WORK TO DO: Turn the entries below into a numbered list with one line per item. Leave out the blank lines.

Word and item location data
----
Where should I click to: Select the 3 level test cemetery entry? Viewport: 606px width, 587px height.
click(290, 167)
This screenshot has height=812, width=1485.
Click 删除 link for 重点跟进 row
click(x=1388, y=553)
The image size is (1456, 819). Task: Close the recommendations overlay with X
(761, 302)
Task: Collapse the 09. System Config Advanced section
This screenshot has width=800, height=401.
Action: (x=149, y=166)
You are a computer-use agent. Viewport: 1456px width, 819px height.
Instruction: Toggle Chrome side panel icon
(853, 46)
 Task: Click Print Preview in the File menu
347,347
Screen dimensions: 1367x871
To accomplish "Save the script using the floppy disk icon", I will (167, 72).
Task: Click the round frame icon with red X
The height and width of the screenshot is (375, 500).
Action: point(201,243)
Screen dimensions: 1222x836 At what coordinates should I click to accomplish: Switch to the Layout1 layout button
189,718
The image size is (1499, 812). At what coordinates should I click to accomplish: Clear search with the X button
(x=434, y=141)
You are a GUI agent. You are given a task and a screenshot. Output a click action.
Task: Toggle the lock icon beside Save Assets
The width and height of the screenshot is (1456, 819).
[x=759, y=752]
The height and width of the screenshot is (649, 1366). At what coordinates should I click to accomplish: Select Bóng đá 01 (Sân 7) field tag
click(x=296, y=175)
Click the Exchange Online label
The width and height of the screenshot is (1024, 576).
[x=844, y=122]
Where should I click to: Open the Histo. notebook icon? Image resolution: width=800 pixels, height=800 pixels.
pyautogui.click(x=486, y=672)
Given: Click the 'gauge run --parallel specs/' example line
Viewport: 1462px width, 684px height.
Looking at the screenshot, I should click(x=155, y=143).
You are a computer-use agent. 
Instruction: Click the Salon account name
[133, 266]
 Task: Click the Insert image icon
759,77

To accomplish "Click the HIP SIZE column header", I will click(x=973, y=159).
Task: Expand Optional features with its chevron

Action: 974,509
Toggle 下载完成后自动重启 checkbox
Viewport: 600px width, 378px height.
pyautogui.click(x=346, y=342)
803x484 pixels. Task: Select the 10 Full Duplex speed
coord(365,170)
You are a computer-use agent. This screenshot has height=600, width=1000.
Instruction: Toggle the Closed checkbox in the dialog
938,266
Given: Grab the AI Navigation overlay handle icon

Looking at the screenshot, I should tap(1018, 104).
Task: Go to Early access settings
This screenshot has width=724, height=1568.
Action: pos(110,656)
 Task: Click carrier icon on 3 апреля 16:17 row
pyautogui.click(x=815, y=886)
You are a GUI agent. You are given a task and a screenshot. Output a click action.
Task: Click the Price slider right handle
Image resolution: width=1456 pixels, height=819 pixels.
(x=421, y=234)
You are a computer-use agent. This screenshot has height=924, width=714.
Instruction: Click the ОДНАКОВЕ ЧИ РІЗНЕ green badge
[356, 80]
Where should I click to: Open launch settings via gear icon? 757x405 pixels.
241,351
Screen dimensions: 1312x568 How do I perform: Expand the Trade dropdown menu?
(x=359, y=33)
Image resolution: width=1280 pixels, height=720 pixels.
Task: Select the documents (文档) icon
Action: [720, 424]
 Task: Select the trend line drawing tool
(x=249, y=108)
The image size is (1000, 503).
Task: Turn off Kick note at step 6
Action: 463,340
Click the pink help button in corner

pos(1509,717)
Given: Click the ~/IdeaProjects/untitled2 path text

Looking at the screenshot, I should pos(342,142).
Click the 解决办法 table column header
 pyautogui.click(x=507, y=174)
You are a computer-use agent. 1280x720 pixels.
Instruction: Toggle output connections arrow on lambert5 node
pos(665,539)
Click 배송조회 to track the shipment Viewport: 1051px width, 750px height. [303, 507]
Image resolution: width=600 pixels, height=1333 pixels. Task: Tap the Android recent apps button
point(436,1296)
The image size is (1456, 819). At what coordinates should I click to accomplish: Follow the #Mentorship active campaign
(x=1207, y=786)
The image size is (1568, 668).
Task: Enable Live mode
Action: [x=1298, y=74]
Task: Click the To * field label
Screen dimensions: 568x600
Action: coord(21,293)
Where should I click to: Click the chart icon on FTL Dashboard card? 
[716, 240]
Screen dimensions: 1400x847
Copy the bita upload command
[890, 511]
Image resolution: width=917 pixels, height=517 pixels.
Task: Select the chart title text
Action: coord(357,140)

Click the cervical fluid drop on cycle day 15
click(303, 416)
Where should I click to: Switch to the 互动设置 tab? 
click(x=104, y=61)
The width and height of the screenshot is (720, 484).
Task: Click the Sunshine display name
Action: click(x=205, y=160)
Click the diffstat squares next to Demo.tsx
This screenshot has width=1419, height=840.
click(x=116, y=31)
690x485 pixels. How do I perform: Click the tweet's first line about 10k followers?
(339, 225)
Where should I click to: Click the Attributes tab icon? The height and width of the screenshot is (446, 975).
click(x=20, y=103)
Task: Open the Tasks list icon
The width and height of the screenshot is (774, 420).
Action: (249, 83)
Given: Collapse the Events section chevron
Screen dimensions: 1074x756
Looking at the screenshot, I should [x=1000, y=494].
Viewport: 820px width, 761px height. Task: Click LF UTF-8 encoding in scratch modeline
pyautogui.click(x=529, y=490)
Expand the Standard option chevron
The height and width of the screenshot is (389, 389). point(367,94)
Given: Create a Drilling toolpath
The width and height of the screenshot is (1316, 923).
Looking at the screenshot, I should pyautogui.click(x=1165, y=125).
----
WRITTEN SOLUTION:
1. Where should I click to: Select the 3 level test cemetery entry? Viewport: 606px width, 587px height.
2. click(290, 167)
3. This screenshot has height=812, width=1485.
4. Click 删除 link for 重点跟进 row
5. click(x=1388, y=553)
6. The image size is (1456, 819). Task: Close the recommendations overlay with X
7. (761, 302)
8. Task: Collapse the 09. System Config Advanced section
9. This screenshot has width=800, height=401.
10. Action: (x=149, y=166)
11. You are a computer-use agent. Viewport: 1456px width, 819px height.
12. Instruction: Toggle Chrome side panel icon
13. (853, 46)
14.  Task: Click Print Preview in the File menu
15. 347,347
16. Screen dimensions: 1367x871
17. To accomplish "Save the script using the floppy disk icon", I will (167, 72).
18. Task: Click the round frame icon with red X
19. The height and width of the screenshot is (375, 500).
20. Action: point(201,243)
21. Screen dimensions: 1222x836 At what coordinates should I click to accomplish: Switch to the Layout1 layout button
22. 189,718
23. The image size is (1499, 812). At what coordinates should I click to accomplish: Clear search with the X button
24. (x=434, y=141)
25. You are a GUI agent. You are given a task and a screenshot. Output a click action.
26. Task: Toggle the lock icon beside Save Assets
27. The width and height of the screenshot is (1456, 819).
28. [x=759, y=752]
29. The height and width of the screenshot is (649, 1366). At what coordinates should I click to accomplish: Select Bóng đá 01 (Sân 7) field tag
30. click(x=296, y=175)
31. Click the Exchange Online label
32. The width and height of the screenshot is (1024, 576).
33. [x=844, y=122]
34. Where should I click to: Open the Histo. notebook icon? Image resolution: width=800 pixels, height=800 pixels.
35. pyautogui.click(x=486, y=672)
36. Given: Click the 'gauge run --parallel specs/' example line
37. Viewport: 1462px width, 684px height.
38. Looking at the screenshot, I should click(x=155, y=143).
39. You are a computer-use agent. 
40. Instruction: Click the Salon account name
41. [133, 266]
42.  Task: Click the Insert image icon
43. 759,77
44. To accomplish "Click the HIP SIZE column header", I will click(x=973, y=159).
45. Task: Expand Optional features with its chevron
46. Action: 974,509
47. Toggle 下载完成后自动重启 checkbox
48. Viewport: 600px width, 378px height.
49. pyautogui.click(x=346, y=342)
50. 803x484 pixels. Task: Select the 10 Full Duplex speed
51. coord(365,170)
52. You are a computer-use agent. This screenshot has height=600, width=1000.
53. Instruction: Toggle the Closed checkbox in the dialog
54. 938,266
55. Given: Grab the AI Navigation overlay handle icon
56. Looking at the screenshot, I should tap(1018, 104).
57. Task: Go to Early access settings
58. This screenshot has width=724, height=1568.
59. Action: pos(110,656)
60.  Task: Click carrier icon on 3 апреля 16:17 row
61. pyautogui.click(x=815, y=886)
62. You are a GUI agent. You are given a task and a screenshot. Output a click action.
63. Task: Click the Price slider right handle
64. Image resolution: width=1456 pixels, height=819 pixels.
65. (x=421, y=234)
66. You are a computer-use agent. This screenshot has height=924, width=714.
67. Instruction: Click the ОДНАКОВЕ ЧИ РІЗНЕ green badge
68. [356, 80]
69. Where should I click to: Open launch settings via gear icon? 757x405 pixels.
70. 241,351
71. Screen dimensions: 1312x568 How do I perform: Expand the Trade dropdown menu?
72. (x=359, y=33)
73. Image resolution: width=1280 pixels, height=720 pixels.
74. Task: Select the documents (文档) icon
75. Action: [720, 424]
76.  Task: Select the trend line drawing tool
77. (x=249, y=108)
78. The image size is (1000, 503).
79. Task: Turn off Kick note at step 6
80. Action: 463,340
81. Click the pink help button in corner
82. pos(1509,717)
83. Given: Click the ~/IdeaProjects/untitled2 path text
84. Looking at the screenshot, I should pos(342,142).
85. Click the 解决办法 table column header
86.  pyautogui.click(x=507, y=174)
87. You are a computer-use agent. 1280x720 pixels.
88. Instruction: Toggle output connections arrow on lambert5 node
89. pos(665,539)
90. Click 배송조회 to track the shipment Viewport: 1051px width, 750px height. [303, 507]
91. Image resolution: width=600 pixels, height=1333 pixels. Task: Tap the Android recent apps button
92. point(436,1296)
93. The image size is (1456, 819). At what coordinates should I click to accomplish: Follow the #Mentorship active campaign
94. (x=1207, y=786)
95. The image size is (1568, 668).
96. Task: Enable Live mode
97. Action: [x=1298, y=74]
98. Task: Click the To * field label
99. Screen dimensions: 568x600
100. Action: coord(21,293)
101. Where should I click to: Click the chart icon on FTL Dashboard card? 
102. [716, 240]
103. Screen dimensions: 1400x847
104. Copy the bita upload command
105. [890, 511]
106. Image resolution: width=917 pixels, height=517 pixels.
107. Task: Select the chart title text
108. Action: coord(357,140)
109. Click the cervical fluid drop on cycle day 15
110. click(303, 416)
111. Where should I click to: Switch to the 互动设置 tab? 
112. click(x=104, y=61)
113. The width and height of the screenshot is (720, 484).
114. Task: Click the Sunshine display name
115. Action: click(x=205, y=160)
116. Click the diffstat squares next to Demo.tsx
117. This screenshot has width=1419, height=840.
118. click(x=116, y=31)
119. 690x485 pixels. How do I perform: Click the tweet's first line about 10k followers?
120. (339, 225)
121. Where should I click to: Click the Attributes tab icon? The height and width of the screenshot is (446, 975).
122. click(x=20, y=103)
123. Task: Open the Tasks list icon
124. The width and height of the screenshot is (774, 420).
125. Action: (249, 83)
126. Given: Collapse the Events section chevron
127. Screen dimensions: 1074x756
128. Looking at the screenshot, I should [x=1000, y=494].
129. Viewport: 820px width, 761px height. Task: Click LF UTF-8 encoding in scratch modeline
130. pyautogui.click(x=529, y=490)
131. Expand the Standard option chevron
132. The height and width of the screenshot is (389, 389). point(367,94)
133. Given: Create a Drilling toolpath
134. The width and height of the screenshot is (1316, 923).
135. Looking at the screenshot, I should pyautogui.click(x=1165, y=125).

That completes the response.